Dataset entries -
☆ ☆ ☆ ☆
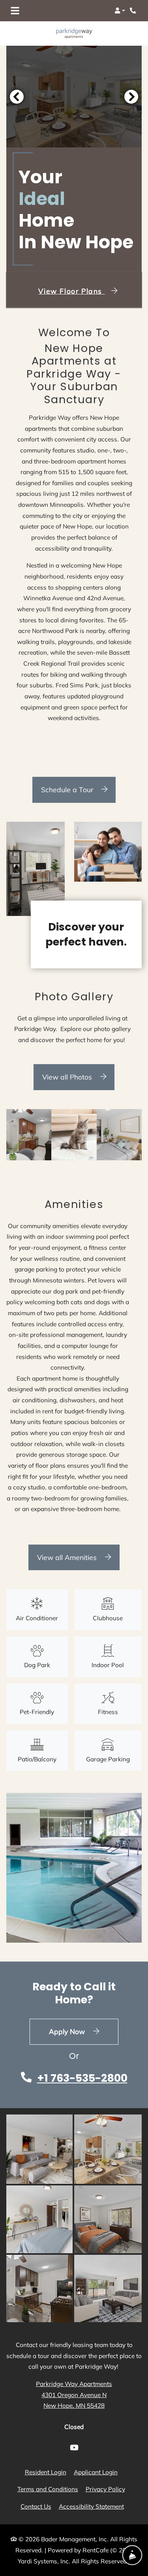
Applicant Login (96, 2472)
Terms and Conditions (47, 2489)
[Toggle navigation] (15, 10)
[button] (120, 10)
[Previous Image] (16, 96)
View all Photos (68, 1076)
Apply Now (83, 2031)
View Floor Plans (71, 291)
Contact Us (36, 2506)
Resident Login (45, 2472)
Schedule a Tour (68, 789)
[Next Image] (131, 96)
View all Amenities (68, 1557)
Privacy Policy (105, 2489)
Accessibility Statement (91, 2506)
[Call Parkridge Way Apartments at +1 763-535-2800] (134, 10)
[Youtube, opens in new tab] (74, 2448)
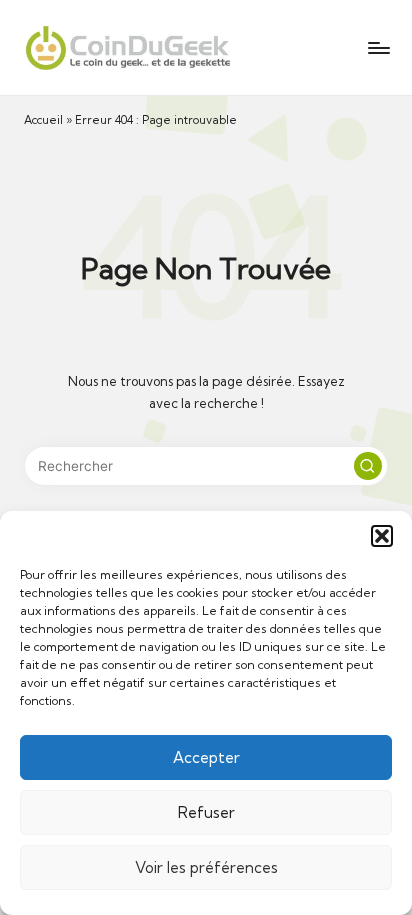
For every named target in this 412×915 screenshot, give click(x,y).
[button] (382, 536)
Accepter (206, 757)
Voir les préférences (206, 867)
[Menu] (378, 47)
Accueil (43, 120)
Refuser (206, 812)
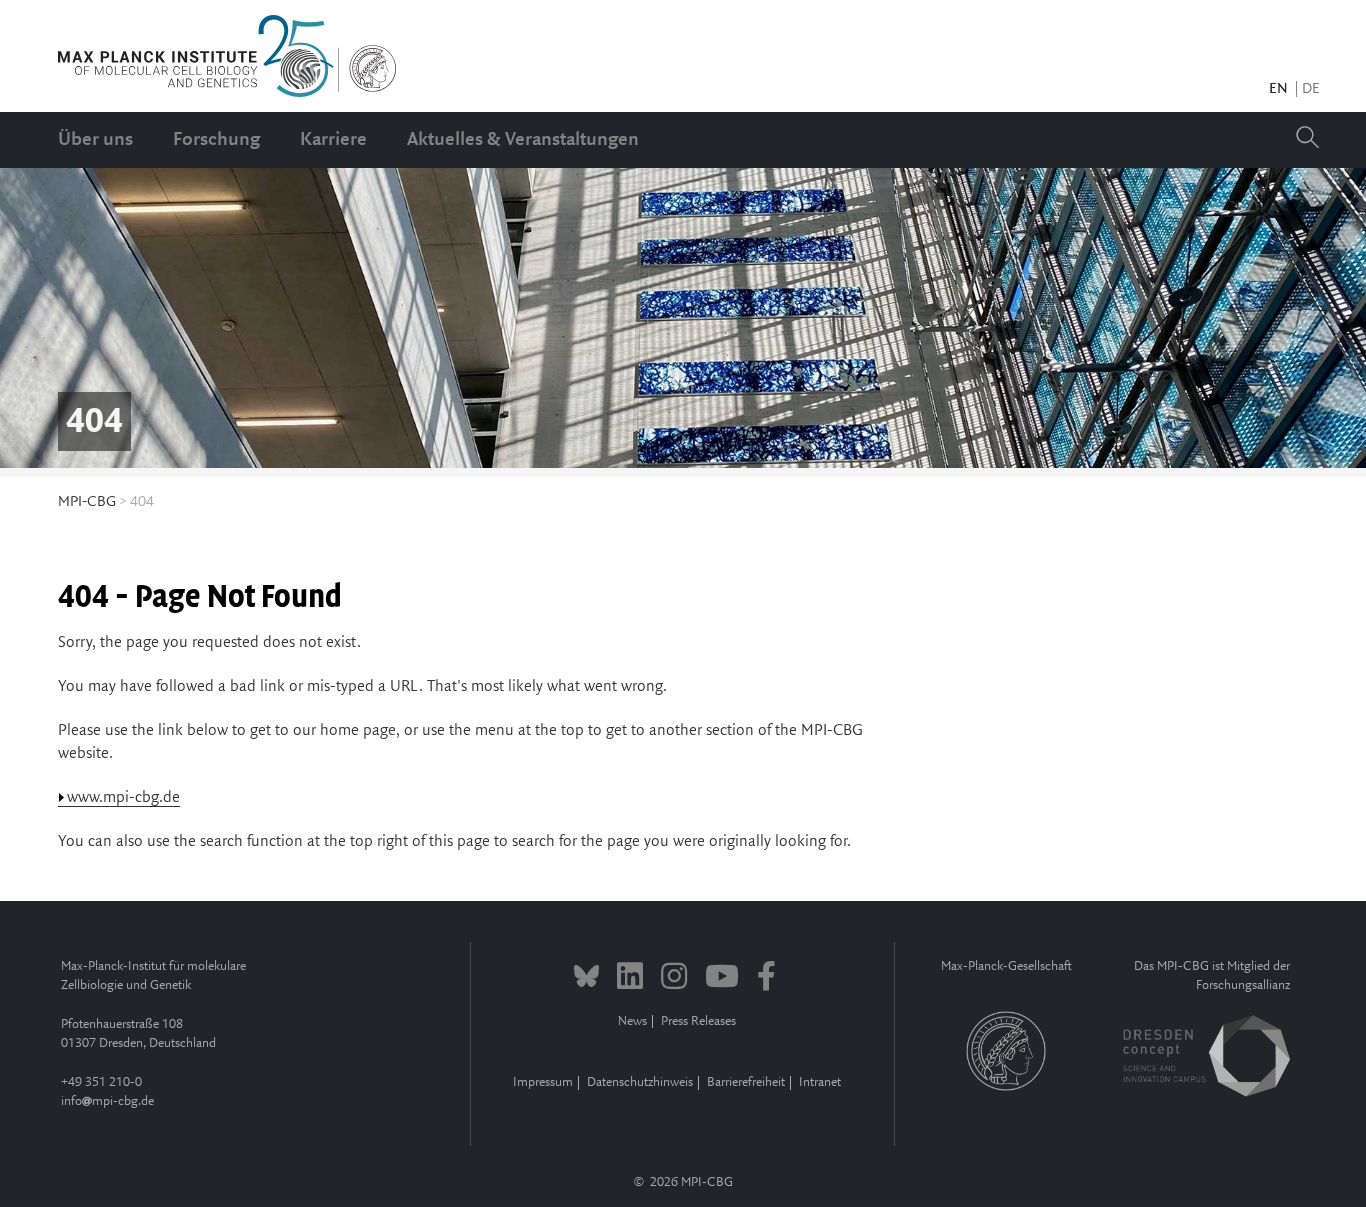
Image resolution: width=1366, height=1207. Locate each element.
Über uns (95, 140)
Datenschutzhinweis (640, 1082)
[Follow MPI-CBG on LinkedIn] (630, 979)
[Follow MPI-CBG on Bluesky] (586, 979)
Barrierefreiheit (746, 1082)
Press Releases (698, 1021)
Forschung (216, 140)
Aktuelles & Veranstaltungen (523, 140)
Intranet (820, 1082)
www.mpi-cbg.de (123, 797)
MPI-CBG (87, 502)
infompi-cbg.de (107, 1101)
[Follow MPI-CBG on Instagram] (674, 979)
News (632, 1021)
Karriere (333, 140)
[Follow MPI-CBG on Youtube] (722, 979)
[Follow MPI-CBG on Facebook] (766, 979)
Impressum (543, 1082)
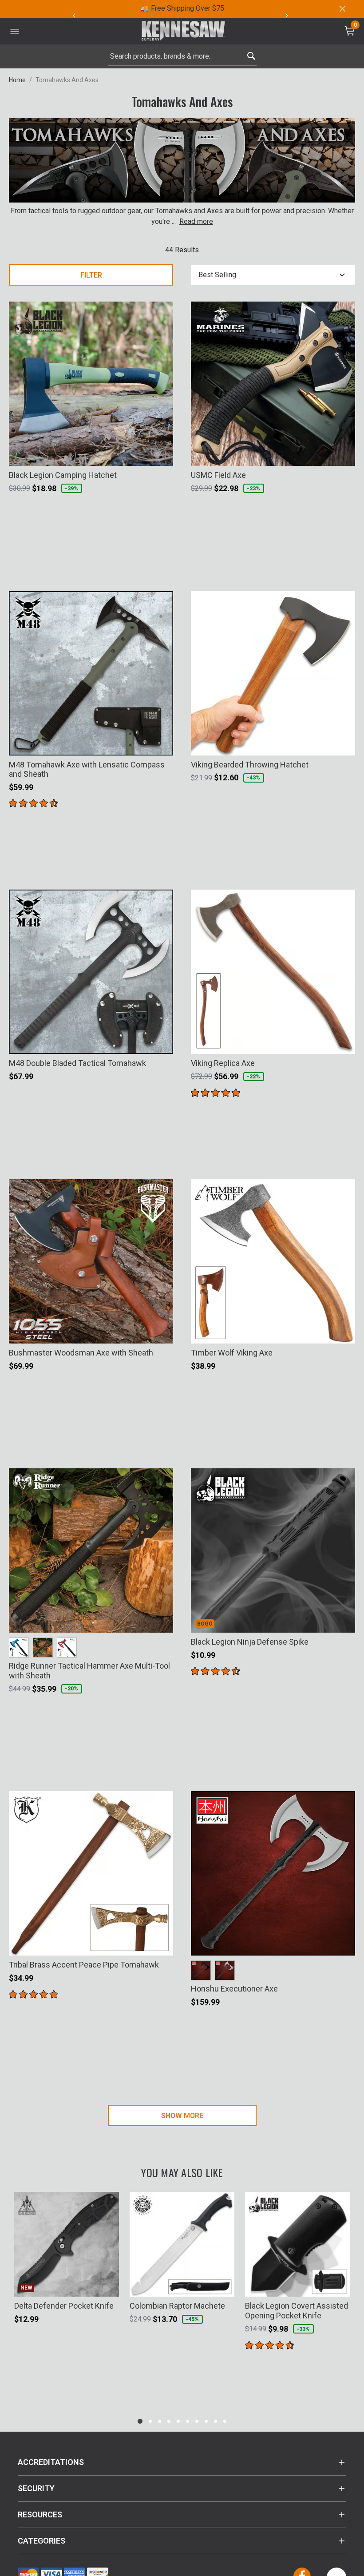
☆ ☆ ☆ ☆
What the task requires - Only the lines from the line with "Barrierefreiheit (746, 1082)" through the closing line of the data, both included, should be set down, exactly as written and without pictures.

Solution to this task -
Barrierefreiheit (746, 1082)
Press Releases (698, 1021)
Forschung (216, 140)
Aktuelles & Veranstaltungen (523, 140)
Intranet (820, 1082)
www.mpi-cbg.de (123, 797)
MPI-CBG (87, 502)
infompi-cbg.de (107, 1101)
[Follow MPI-CBG on Instagram] (674, 979)
News (632, 1021)
Karriere (333, 140)
[Follow MPI-CBG on Youtube] (722, 979)
[Follow MPI-CBG on Facebook] (766, 979)
Impressum (543, 1082)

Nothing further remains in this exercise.